=== Section Start ===
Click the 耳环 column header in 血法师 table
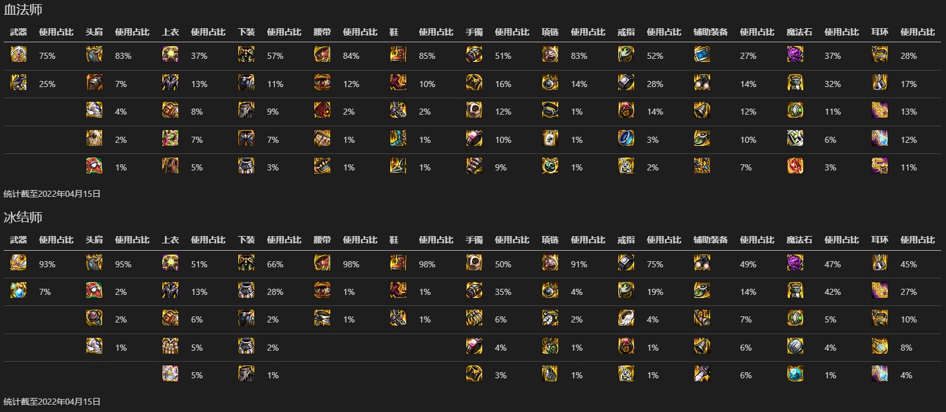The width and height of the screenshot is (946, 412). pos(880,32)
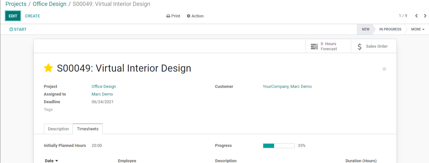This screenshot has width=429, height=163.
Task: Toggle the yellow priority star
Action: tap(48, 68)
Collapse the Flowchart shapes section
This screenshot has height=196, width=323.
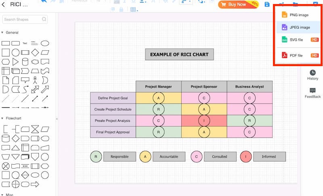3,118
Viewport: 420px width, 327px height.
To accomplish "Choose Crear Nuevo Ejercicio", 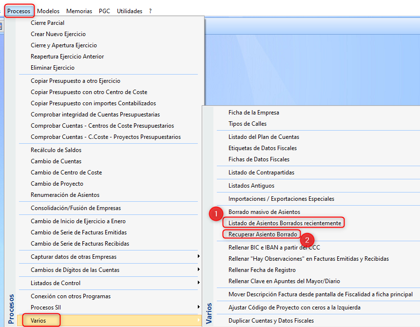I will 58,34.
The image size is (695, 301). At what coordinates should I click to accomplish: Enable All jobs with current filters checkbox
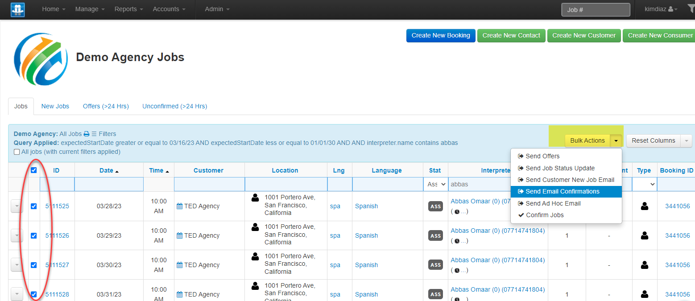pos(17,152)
=== Section End ===
=== Section Start ===
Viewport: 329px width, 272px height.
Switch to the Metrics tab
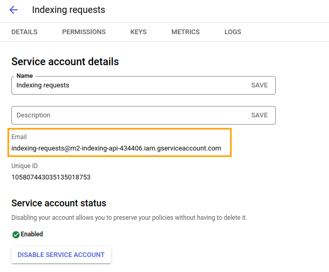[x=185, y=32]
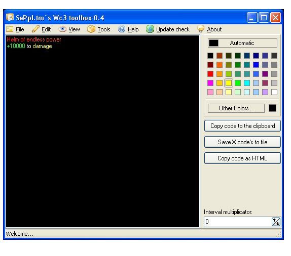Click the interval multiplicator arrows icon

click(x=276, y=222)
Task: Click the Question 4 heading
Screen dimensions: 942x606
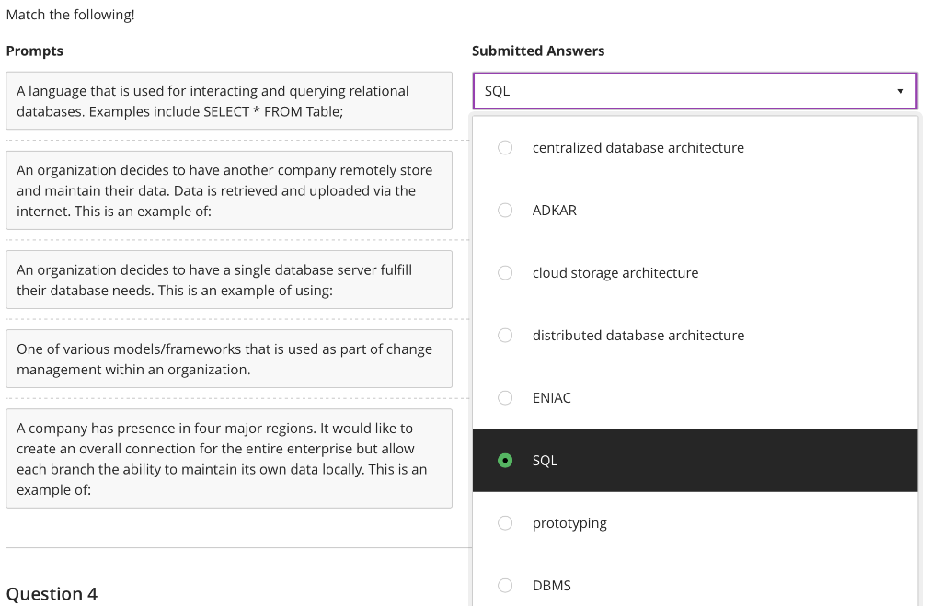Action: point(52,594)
=== Section End ===
=== Section Start ===
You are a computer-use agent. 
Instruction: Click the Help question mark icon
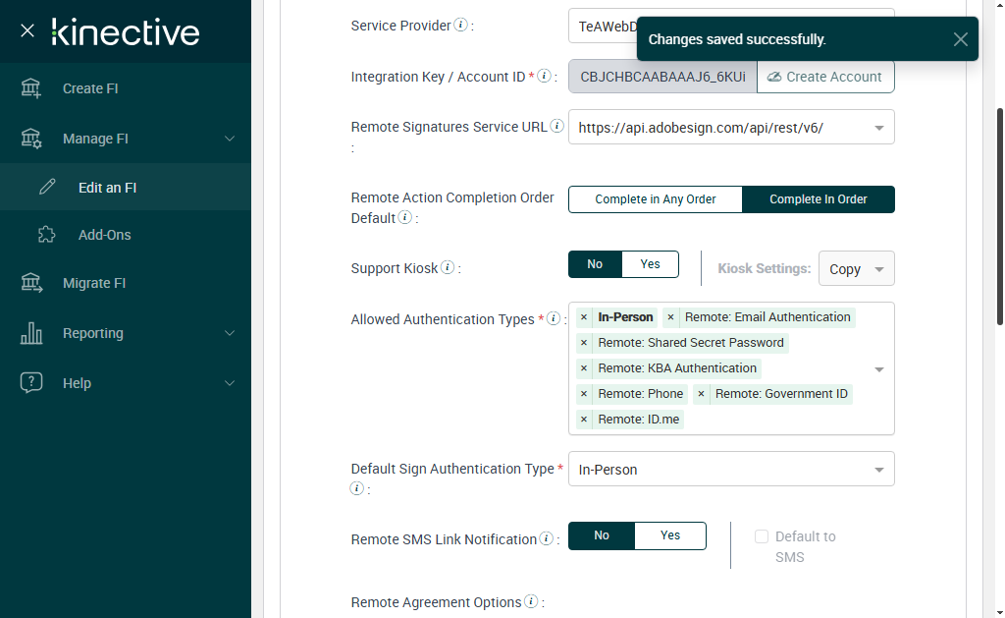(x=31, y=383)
=== Section End ===
- TASK STATEMENT -
In the entries above, some lines hold the string "Viewport". Copy each of them.

- TASK RESULT -
Viewport: 420px width, 327px height.
Viewport: 329px width, 272px height.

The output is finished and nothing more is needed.